In mediaeval France, most red wine was the result of a short fermentation, of no more than one or two days. This short period created wines that were pale in colour, and were probably similar to a rosé today. These wines were exported from Bordeaux and were known as vinum clarum, vin clar or Clairet, the word that gives us the English term claret.
Although the term clairet was widely used in mediaeval France, the word claret does not appear to have been used extensively in England until the 16th century. In the second half of the 17th century a new type of wine, of much higher quality and deeper colour, began to be produced in the Graves and on the sands and gravels of the Médoc, north-west of Bordeaux. These wines with improved methods of vinification, and using new oak barrels, were known by the early 18th century as New French Clarets, and the earliest and most famous of them were Haut-Brion, Lafite, Latour, and Margaux.
Today, the Bordeaux region, with a total vineyard area of over 120,000 hectares, is the largest wine growing area in France. The designation “Claret” is a protected name in the European Union, reserved for red Bordeaux wine. The ruling came after the British wine trade demonstrated the term had been used for over 300 years.
However, the French never use the term “Claret,” except for export purposes, so when the word now appears on bottles of red Bordeaux it is an effort to raise their status in the market. In particular, the term Claret de Bordeaux is applied to wines that are “light and fruity, easy to drink, in the same style as the original claret when it was prized by the English in former centuries.”
Samuel Johnson (1709-1784) once said: “He who aspires to be a serious wine drinker must drink claret.” But he also said: “Claret is the liquor for boys; port for men; but he who aspires to be a hero must drink brandy.” Susan Ertz (1894-1985), the English novellist described someone in these terms: “He talked with more claret than clarity.”
Bordeaux is the capital of the department of Gironde and the centre of this wine trade. The vineyard name of the district is the Bordelais. Bordeaux wines are mild, not very astringent, pure and fragrant, provided you get fairly good ones. They include high-class wines, fine wines, and ordinary wines. As a rule, a sea voyage improves them, while it deteriorates Burgundies. The high-grade clarets should always be warmed to room temperature to bring out their bouquet and flavour. They gain in bouquet by keeping in the bottle, if they are properly corked.

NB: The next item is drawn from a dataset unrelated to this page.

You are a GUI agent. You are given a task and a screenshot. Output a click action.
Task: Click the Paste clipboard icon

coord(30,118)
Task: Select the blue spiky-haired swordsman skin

The Medoc wines, named from a province of the Bordeaux country, are among the best of clarets. They include Château Margaux, Château Lafite and Château Latour. Medoc wines are natural wines, are not reinforced and are therefore mild clarets.

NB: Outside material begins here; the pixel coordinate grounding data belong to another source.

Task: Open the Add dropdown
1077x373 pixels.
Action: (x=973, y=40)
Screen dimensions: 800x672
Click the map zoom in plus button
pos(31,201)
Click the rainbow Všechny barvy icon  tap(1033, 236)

Recently the discount supermarket chain Lidl introduced a range of cut-price wines, including a bargain Bordeaux, in what is being referred to within the company as “the claret offensive.”

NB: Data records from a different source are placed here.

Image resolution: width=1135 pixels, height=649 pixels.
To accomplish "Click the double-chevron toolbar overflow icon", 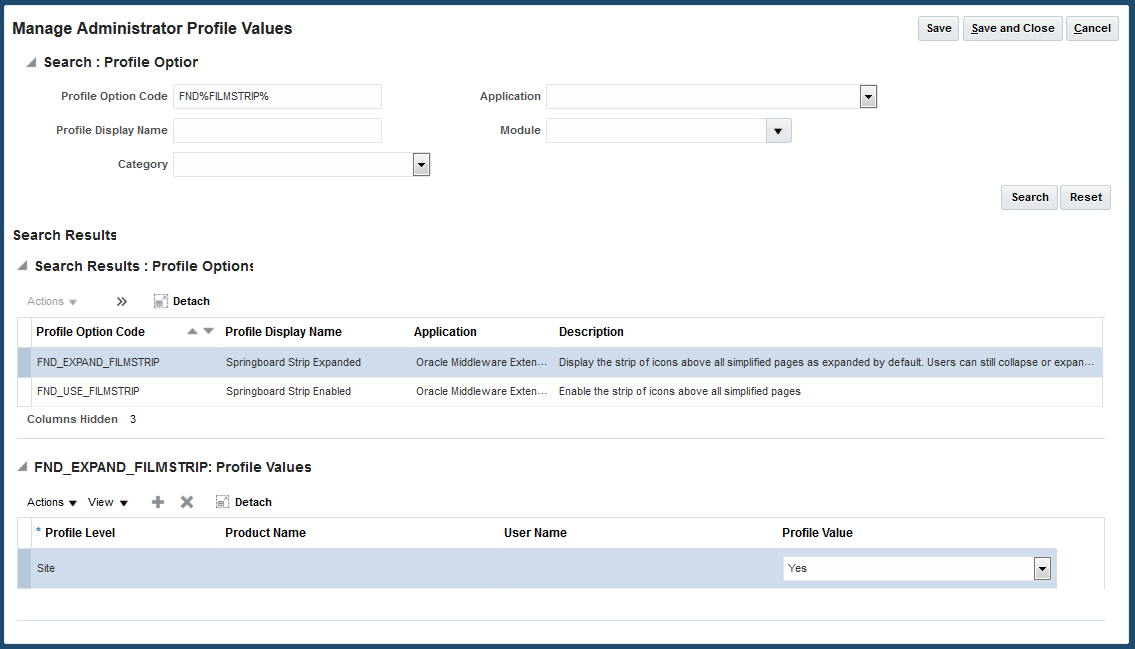I will coord(122,301).
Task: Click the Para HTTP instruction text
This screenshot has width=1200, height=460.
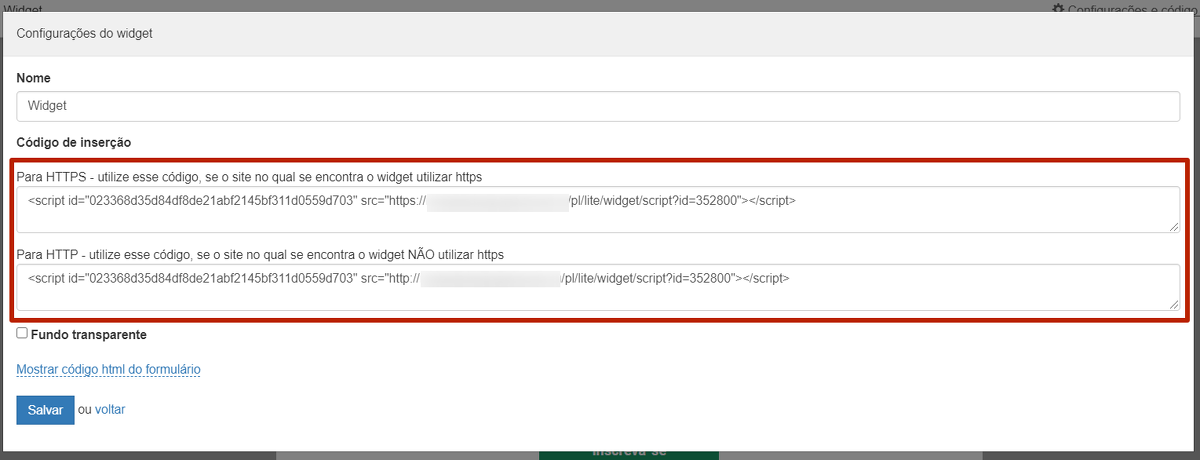Action: (260, 255)
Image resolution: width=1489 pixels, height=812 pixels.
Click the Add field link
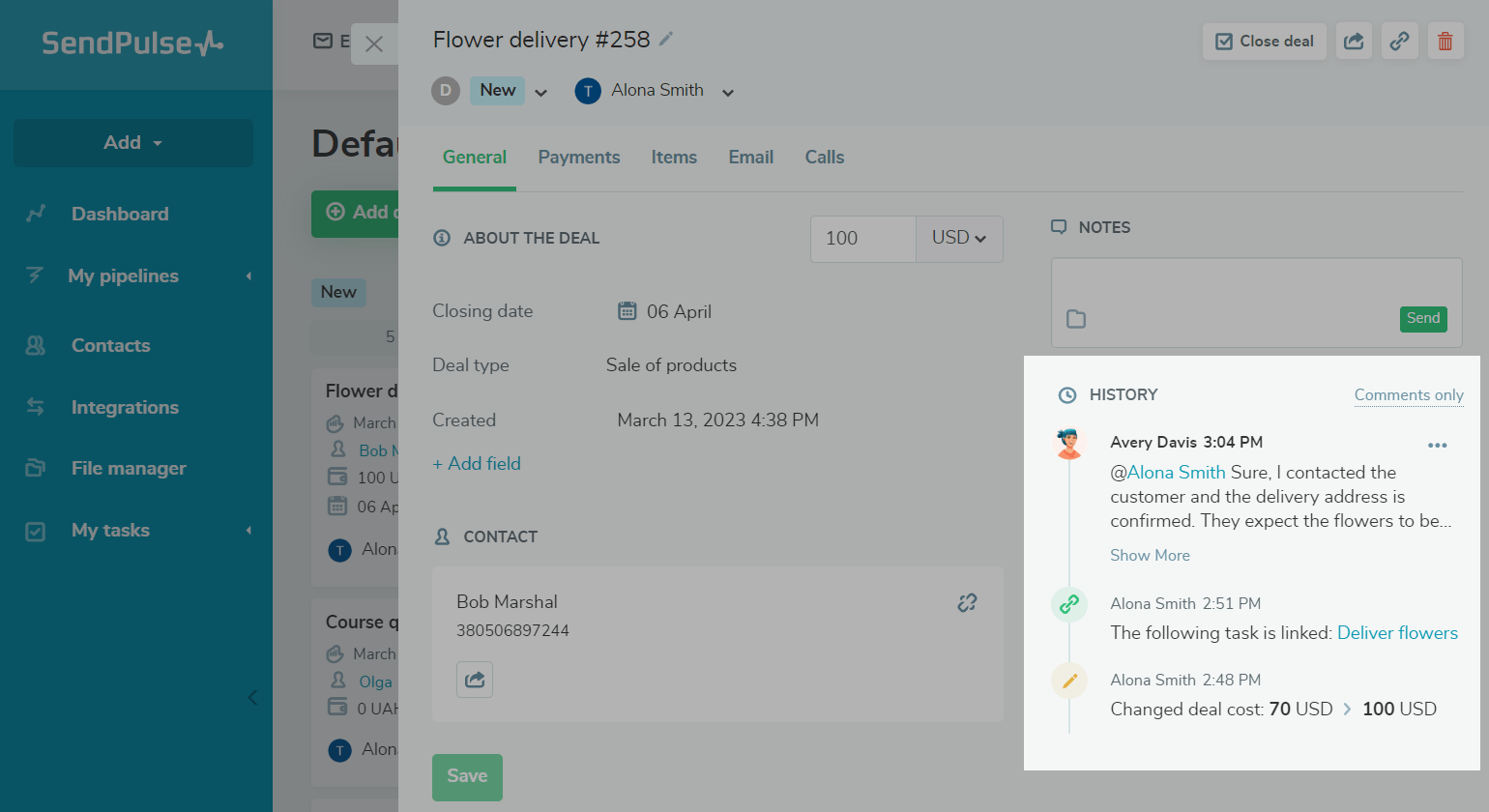[477, 464]
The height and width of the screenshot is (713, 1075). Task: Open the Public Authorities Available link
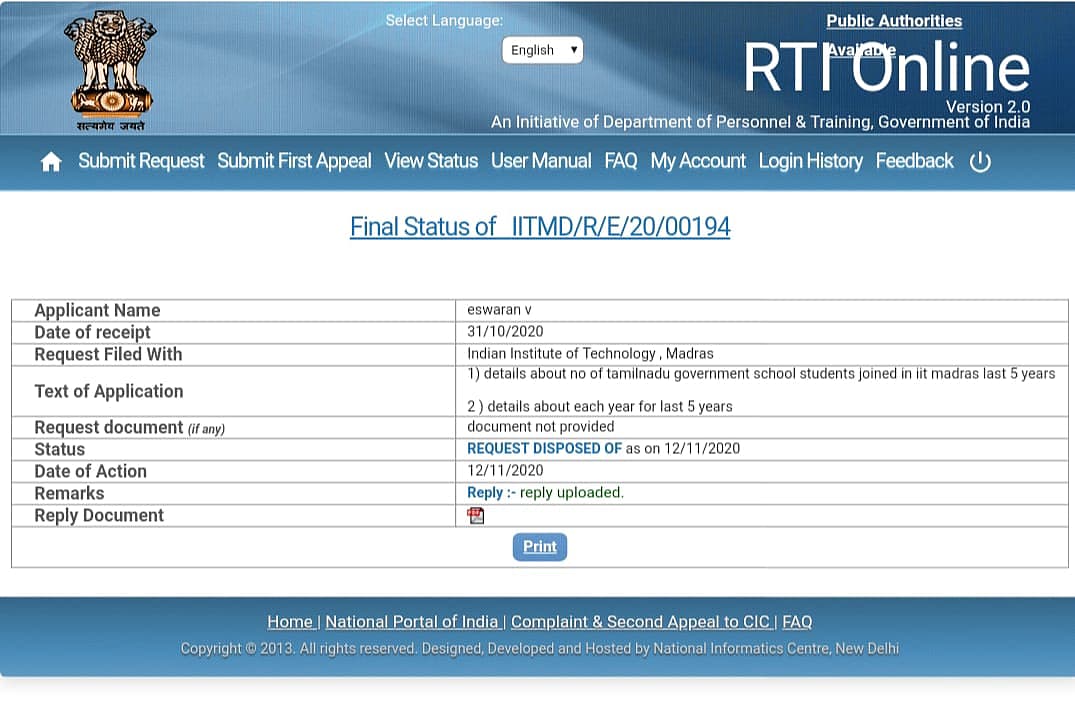point(893,21)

Lidl’s arch-rival Aldi also introduced a “super premium” range including Bordeaux, and Tesco has been buying Bordeaux en primeur (in advance of bottling) for a few years. Apparently, Lidl is taking 5% of all the wine that is currently available in Bordeaux.
One wine reviewer asked why Bordeaux, rather than Burgundy or the Rhône? After all, as Moliere once said, “If Claret is the king of natural wines, Burgundy is the queen.” I suppose it’s because the English-speaking wine drinker still knows what Claret is.
Basil Fawlty (John Cleese) once said in Fawlty Towers: “Most of the guests who stay here wouldn’t know the difference between Bordeaux and Claret.”
An old French proverb says: “Burgundy for kings, champagne for duchesses, claret for gentlemen.”
But I suppose asking what the people of Bordeaux call their Claret is like asking what the Chinese call their best cups and saucers, or what people in the Belgian capital call their sprouts.